Ce parti croyait profondément, de cette croyance idéologique aveugle, que son parcours historique, les sacrifices consentis, faisaient de lui le seul parti qui compte et vaille l’espoir pour le pays. Cette forme dangereuse de pureté et de passion politiques, cette auto-suffisante, cette référence béate à l’histoire, aveuglent toujours ses ténors et les confinent dans une espèce de sophistique et de schizophrénie politique qui entretiennent en permanence des illusions dogmatiques, des visions chimériques, des schémas mentaux abstraits et des mystifications holistiques.
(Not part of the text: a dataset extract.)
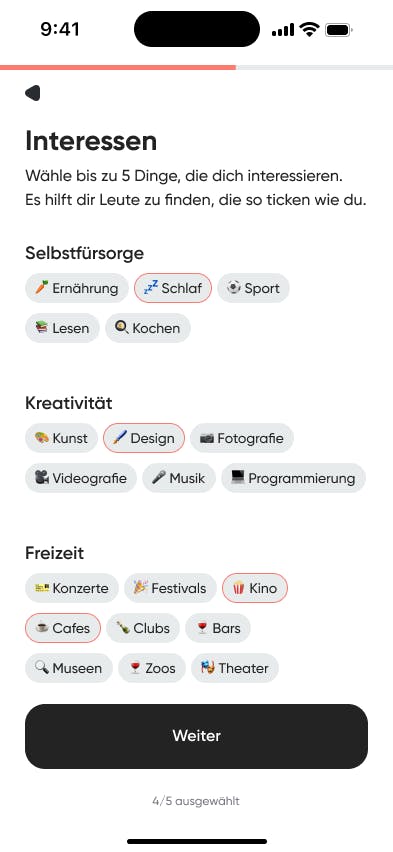Choose the Sport soccer ball chip

click(x=253, y=288)
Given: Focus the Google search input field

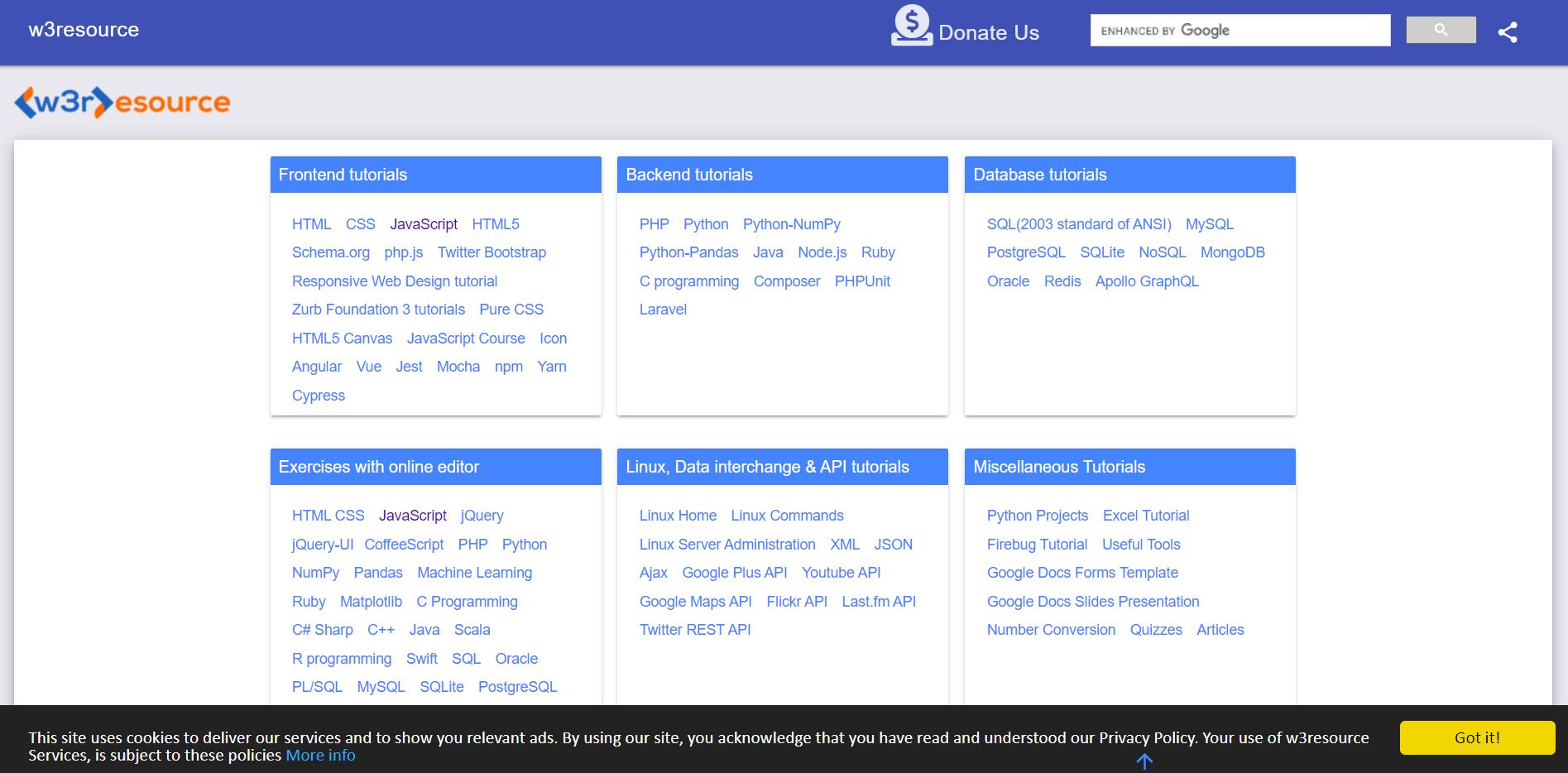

Elles les empêchent de penser la politique comme un processus dynamique et évolutif ; un processus qui ne peut reposer exclusivement sur une nostalgie qui laisse toujours le politicien cloitré dans un tête-à-tête permanent avec le passé qui est passé. Au contraire, le processus politique ne peut avoir comme boussole, comme étoile, comme référence que le contexte historique présent avec ses exigences, ses nécessités têtues et ses réalités concrètes.
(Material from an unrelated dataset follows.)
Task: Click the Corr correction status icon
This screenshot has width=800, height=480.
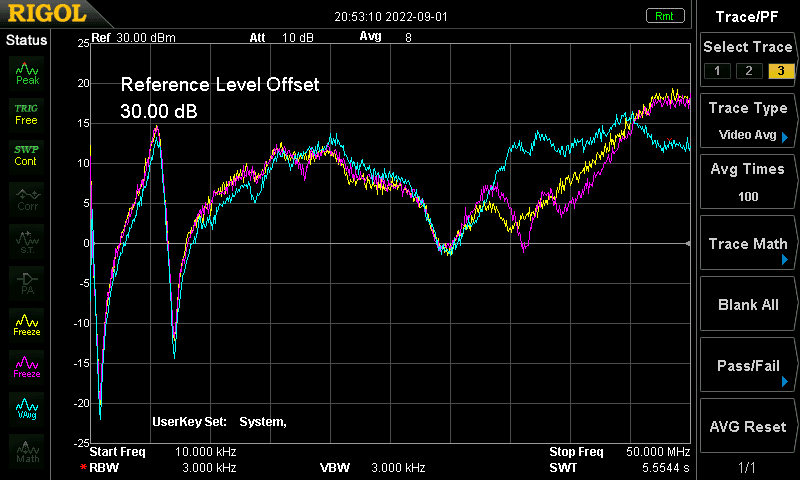Action: [x=27, y=198]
Or la principale nouveauté de notre époque est la démocratie qui a pour fondement la culture démocratique avec laquelle disparaissent les rapports enfermés dans une armature de passions et de haine qui rendent quasiment impossibles tout dialogue entre les formations politiques. Une culture démocratique dont l’essence est le dialogue qui permet à tous les partis politiques, nonobstant leur positionnement dans l’échiquier politique national, de se parler, de s’écouter, sans préalables ni tabous, loin de l’esprit de la vindicte à la petite semaine, de l’esprit du jeu à somme nulle, c'est-à-dire qui ne peut être que totalement gagné ou totalement perdu. Un dialogue où la pondération, l’ouverture, et surtout l’intérêt national, conduisent à des concessions mutuelles au service de notre bien commun. Et c’est précisément ce refus obstiné du dialogue national sans justifications plausibles, qui a constitué pour le RFD la goutte qui a fait déborder le vase ; un vase déjà plein par les erreurs cumulées depuis longtemps.
L’implosion a été cette fois-ci fatale et le RFD, déjà fragilisé par ses erreurs infantiles et son « jusqu’au boutisme » légendaire, rejoint ainsi le musée national des virtualités inaccomplies au coté des idéologies nationalistes arabes et négro-africaines, du marxisme , de l’Islam politique , des courants ethnicistes ; idéologies qui n’ont pas vu par aveuglement onirique et par vision désuète que la Mauritanie du Président Aziz a fondamentalement changé, qu’elle force son allure dans la voie du développement et de l’ancrage de l’Etat de droit et de la démocratie, laissant les extrémistes de tout acabit ramer dans le désert.